Given passage:

A new study made headlines today: organic foods reduce cancer. Naturally, people were all over it, but if I were you, I’d take it with a big grain of salt. For starters, it doesn’t apply if you’re:
- a healthy eater,
- a current smoker, or if you never smoked.
This alone is enough to raise some big questions marks — and this is only the beginning.
Organic products don’t come cheap. All in all, certified organic products tend to cost between 25-100% more than non-organic — is that worth it? While there is some evidence supporting the benefits of organic meat and dairy, overall, organic food has yet to prove itself worthy of all the hype. A new study seemed to change all that, finding clear benefits of organic foods with regard to cancer.
What's organic anyway?
The study analyzed nearly 70,000 French people, comparing the consumption of organic foods and cancer rates over seven years, from 2009 to 2016. Participants were split into four groups, based on their consumption of organic foods. Consumption of organic food was more common among:
- those with a higher education or occupational status
- those who did more physical activity and who had healthier diets in general
The researchers note that the difference is particularly significant for postmenopausal breast cancer and lymphomas like non-Hodgkin’s Lymphoma (NHL): the 25% of people who ate the least organic foods developed 69 cases of postmenopausal breast cancer over the study period, whereas the 25% who ate the most organic foods had 50 cases. For NHL, the figures were 15 and 2, respectively.
Compared to the people who rarely or never ate organic, the people who ate the most organic had a 24% lower risk of developing cancer.
“A higher frequency of organic food consumption was associated with a reduced risk of cancer. Although the study findings need to be confirmed, promoting organic food consumption in the general population could be a promising preventive strategy against cancer,” researchers write.
So far, so good — but then, things start to get shaky.
The good and the bad
As the researchers themselves point out, there are significant limitations — for starters, about how representative the participants of the study are.
“Some limitations of our study should be noted. First, our analyses were based on volunteers who were likely particularly health-conscious individuals, thus limiting the generalizability of our findings.”
Secondly, not all the data could be confirmed or validated. Organic food intake is notoriously difficult to assess, and misclassification is impossible to rule out. In an accompanying commentary, Harvard nutrition expert comment on the study, emphasizing this point, as well as the study’s overall strengths and weaknesses.
“While the study [..] has several notable strengths, such as its large sample size, prospective design, and modest loss to follow-up, it also has significant weaknesses, which mandate careful interpretation of the findings. Most salient among the weaknesses is the fact that the organic food questionnaire was not validated; therefore, it is unclear what the intended exposure, organic food consumption, was actually measuring.”
Another significant drawback is an assumption made by the study authors: they operated on the assumption that higher self-reported intake of organic foods implicitly means lower exposure to pesticides. This is not necessarily a flawed idea, but this was just not proven in the study.

[Stored items]
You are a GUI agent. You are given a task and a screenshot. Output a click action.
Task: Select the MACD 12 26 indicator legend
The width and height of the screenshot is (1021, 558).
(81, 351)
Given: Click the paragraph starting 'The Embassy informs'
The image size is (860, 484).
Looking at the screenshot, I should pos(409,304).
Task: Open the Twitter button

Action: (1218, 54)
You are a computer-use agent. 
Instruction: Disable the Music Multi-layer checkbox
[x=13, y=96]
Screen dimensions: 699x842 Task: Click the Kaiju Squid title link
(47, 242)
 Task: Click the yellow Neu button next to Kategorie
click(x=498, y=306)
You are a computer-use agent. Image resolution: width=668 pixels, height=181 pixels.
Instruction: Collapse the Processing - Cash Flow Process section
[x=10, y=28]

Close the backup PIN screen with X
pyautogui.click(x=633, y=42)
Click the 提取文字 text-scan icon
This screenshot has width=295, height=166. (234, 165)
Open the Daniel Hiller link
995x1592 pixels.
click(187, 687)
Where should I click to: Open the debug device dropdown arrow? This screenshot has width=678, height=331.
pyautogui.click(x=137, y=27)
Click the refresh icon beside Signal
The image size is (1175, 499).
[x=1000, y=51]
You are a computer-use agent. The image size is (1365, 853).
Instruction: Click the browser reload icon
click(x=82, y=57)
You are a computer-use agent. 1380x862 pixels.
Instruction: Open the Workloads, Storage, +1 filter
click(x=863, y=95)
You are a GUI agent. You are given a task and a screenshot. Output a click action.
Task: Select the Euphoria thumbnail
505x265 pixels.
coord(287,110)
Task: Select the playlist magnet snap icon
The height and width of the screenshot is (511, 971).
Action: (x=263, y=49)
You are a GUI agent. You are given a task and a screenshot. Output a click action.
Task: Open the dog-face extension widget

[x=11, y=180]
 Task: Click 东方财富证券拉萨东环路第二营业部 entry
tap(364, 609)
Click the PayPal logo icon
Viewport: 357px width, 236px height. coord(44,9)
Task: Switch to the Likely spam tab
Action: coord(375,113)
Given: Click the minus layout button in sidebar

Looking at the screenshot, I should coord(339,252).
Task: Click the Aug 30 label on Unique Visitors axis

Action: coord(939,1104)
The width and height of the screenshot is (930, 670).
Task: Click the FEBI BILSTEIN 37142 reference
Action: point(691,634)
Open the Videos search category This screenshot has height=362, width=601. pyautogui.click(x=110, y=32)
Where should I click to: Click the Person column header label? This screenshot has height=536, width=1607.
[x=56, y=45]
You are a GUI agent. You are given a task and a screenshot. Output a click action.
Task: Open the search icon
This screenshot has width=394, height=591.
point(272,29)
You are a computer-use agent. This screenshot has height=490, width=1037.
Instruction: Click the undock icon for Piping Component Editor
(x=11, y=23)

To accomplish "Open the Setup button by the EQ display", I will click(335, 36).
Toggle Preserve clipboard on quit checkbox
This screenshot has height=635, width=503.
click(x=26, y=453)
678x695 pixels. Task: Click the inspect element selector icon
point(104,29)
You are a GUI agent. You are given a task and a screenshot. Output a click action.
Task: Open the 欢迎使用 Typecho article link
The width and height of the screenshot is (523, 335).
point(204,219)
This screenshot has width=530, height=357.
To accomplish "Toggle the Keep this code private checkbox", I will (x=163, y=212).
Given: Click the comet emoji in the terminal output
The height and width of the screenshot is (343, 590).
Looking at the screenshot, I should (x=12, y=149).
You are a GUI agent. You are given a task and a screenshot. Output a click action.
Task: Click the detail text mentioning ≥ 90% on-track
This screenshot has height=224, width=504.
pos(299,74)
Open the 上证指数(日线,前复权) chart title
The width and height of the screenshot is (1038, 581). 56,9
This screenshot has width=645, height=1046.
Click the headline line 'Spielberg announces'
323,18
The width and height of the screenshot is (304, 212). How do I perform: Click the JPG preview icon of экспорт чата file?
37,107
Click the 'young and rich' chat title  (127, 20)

What to do:
Could you continue the piece on the organic food and cancer study, picking up after its final sentence?

Result for this exercise:
The findings also didn’t stand for a long list of subgroups, including men, young people, smokers, and people who never smoke, casting significant doubt onto the study’s statistical relevance.
“When considering different subgroups, the results herein were no longer statistically significant in younger adults, men, participants with only a high school diploma and with no family history of cancer, never smokers and current smokers, and participants with a high overall dietary quality, while the strongest association was observed among obese individuals,” the paper continues.
Lastly, the study never intended to establish any causal relationship. In other words, there’s nothing to say that the organic food itself is causing the reduction in cancer rates, it could very well be an overlooked external factor. Researchers tried to compensate for demographic and lifestyle factors, but these compensations aren’t always perfect.
So where does this leave us?
As the commentary points out, the study has both strengths and weaknesses. The results are intriguing but preliminary. They need to be confirmed and replicated before we can draw any definite conclusions, and that’s not easy. If anything, the biggest contribution of this study is its call for better ways to study organic food consumption and its effects. Science likes it when things are clear and neatly categorized, which is by no means the case with organic foods.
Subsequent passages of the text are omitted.